Je rajoute avec ou sans humour :

— Dieu est un génie… alors, patientons, écrivons notre suite avec Lui.

— Alors ?
— Alors quoi ? Alors rien. Le dieu de l’Église catholique voudra nous ramener dans son droit chemin. Celui des gentils soumis.
— Et le tien, que dit ton Dieu à toi ?
— Le mien me dit « tire-toi et ne regarde pas en arrière, jusqu’à ta fin reste le plus assidu des mécréants ».
— Jusqu’à ce que je le trouve là, quelque part en moi et nulle part ailleurs. Sur le chemin de mon insolence un jour je l’identifierai.
— Tu as de ces tirades… D’évidence, vous allez faire un beau cadeau à la France.
— Je te vois venir, petite peste.
— Du sang frais dans des bras solides. Une jeunesse vieille de mille histoires et parcourue par un courage sans cesse renouvelé.
— Tu n’as rien d’autre pour remonter le moral ?
— Rien.
— Je n’ai pas envie de dormir. Les autres font semblant.
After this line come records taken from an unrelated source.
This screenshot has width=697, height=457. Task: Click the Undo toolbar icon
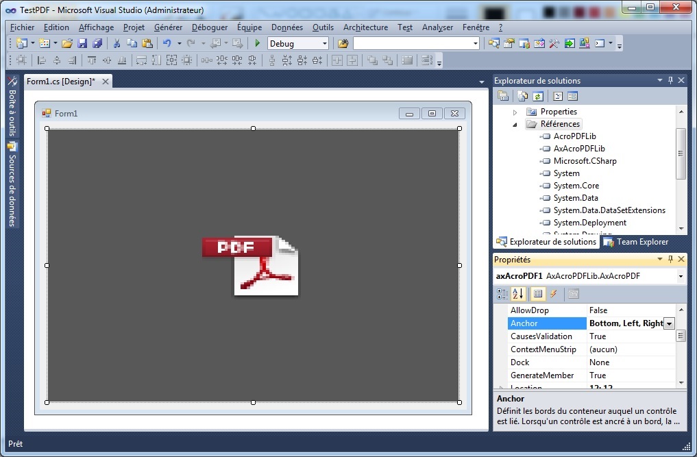point(167,43)
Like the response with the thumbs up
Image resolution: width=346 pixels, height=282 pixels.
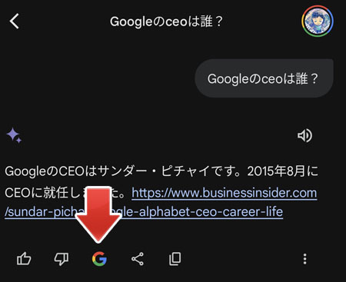tap(24, 259)
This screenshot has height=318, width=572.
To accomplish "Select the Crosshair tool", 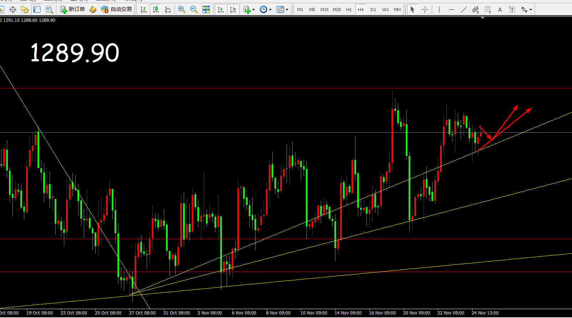I will coord(425,10).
J’ai faim.
— Dans les cimetières, il y a toujours des figuiers à moitié estropiés qui donnent des figues gorgées de sucre.
— Le voilà. C’est insolite autant de figues sur des branches longues et fines comme s’il n’y avait pas de jus à l’intérieur. Il n’y a rien de normal.
— Que dis-tu ?
— Ce figuier, il n’a rien de normal c’est tout.
—  C’est comment normal pour un figuier ?
— Je ne sais pas moi, mais en tout cas pas comme celui-là. Il est maigre, son tronc ressemble à une tige. Une dizaine de branches dissemblables montent ou descendent jusqu’à terre comme pour l’empêcher de s’écraser. Son enthousiasme lui vient de ses fruits. Des figues grosses, presque comme mon poing.
— Presque.
— Je me demande sous quelle influence se trouve cet arbre ? Aucune théorie sérieuse ne vient alimenter mon étonnement. Le tableau reste distrayant. Je dépose les fruits dans un pot de terre vide dans lequel j’ai tapissé le fond et le tour de feuilles du figuier. Mes amis sont vraiment endormis, ou alors ils sont morts. Je les regarde à travers la nuit. J’ai une drôle de sensation tout à coup. Plus qu’endormis, je nous surprends à genoux. En fait de liberté, nous sommes une fois encore à genoux.
— Comme des pénitents ?
— Oui. Nous ne sommes pas en pays conquis. Si la France nous accepte, c’est un honneur qu’elle nous fait.
— Même si, un jour…
— Oui, même quand nous recevrons l’addition pour cet accueil.
— L’humilité n’est pas un accident. Un regard juste sur l’évènement, peut-être.
— Quel autre choix avons-nous ? Leur guerre contre le nazisme allemand s’est terminée il y a tout juste quatre ans.
— Qui a dit « le ventre est encore fécond d’où est sortie la bête » ?
— La bête fait semblant de dormir pour berner les crédules. L’idéal est un masque. La France est notre idéal. Son masque est désormais le nôtre.
— Votre raison vous rendra légitimes.
— Ça coûte cher. Ça coûte la vie…
— Et…
— La raison.
— Le scénario qui vous sauve d’un côté peut vous tuer de l’autre.
— Je dois revenir ici. Ne pas m’éparpiller. Ne pas penser à ce que tu viens de me dire. Loca perdida, revenir à la raison de « maintenant » ! À l’instant. Demain est un autre jour.
— J’espère. En tout cas, je ne renoncerai pas à mon projet. Je ne renoncerai pas à une autre vie, une autre vie que la vie folle. Pour éprouver la liberté j’irai jusqu’au bout… de je ne sais quoi. Je célébrerai tant et tant la liberté qu’elle ne pourra plus se passer de moi. Comme la nuit, je marche à couvert. Camouflé derrière ma respiration apaisée. Puis la nuit se fendille. Doucement, elle fait apparaître les corps tordus de mes amis. Moi je n’ai pas dormi, mais j’ai pu faire taire un temps la bête qui est en moi. Celle qui me ronge le cerveau. Celle-là même qui veut orienter mes images, mes pensées. Elle est capable de me trouver les pires images que puisse porter le monde. Ma tête peut innover sans relâche, elle est folle, aussi folle que le pays que je fuis. D’où sortent-elles ? En boucle sur toutes les chaînes de ma tête.
— De tout ce qui te constitue.
— C’est la joie.
— Aussi.
— Tu en as de bonnes toi !
— C’est ton choix.
— Qui est le couillon qui t’a mis ça dans la tête ?
— Toi.

Lorenzo demande si j’ai préparé le café.

— Sans sucre pour moi, dit-il…

— Et surtout sans café, rétorque Pablo en s’étirant.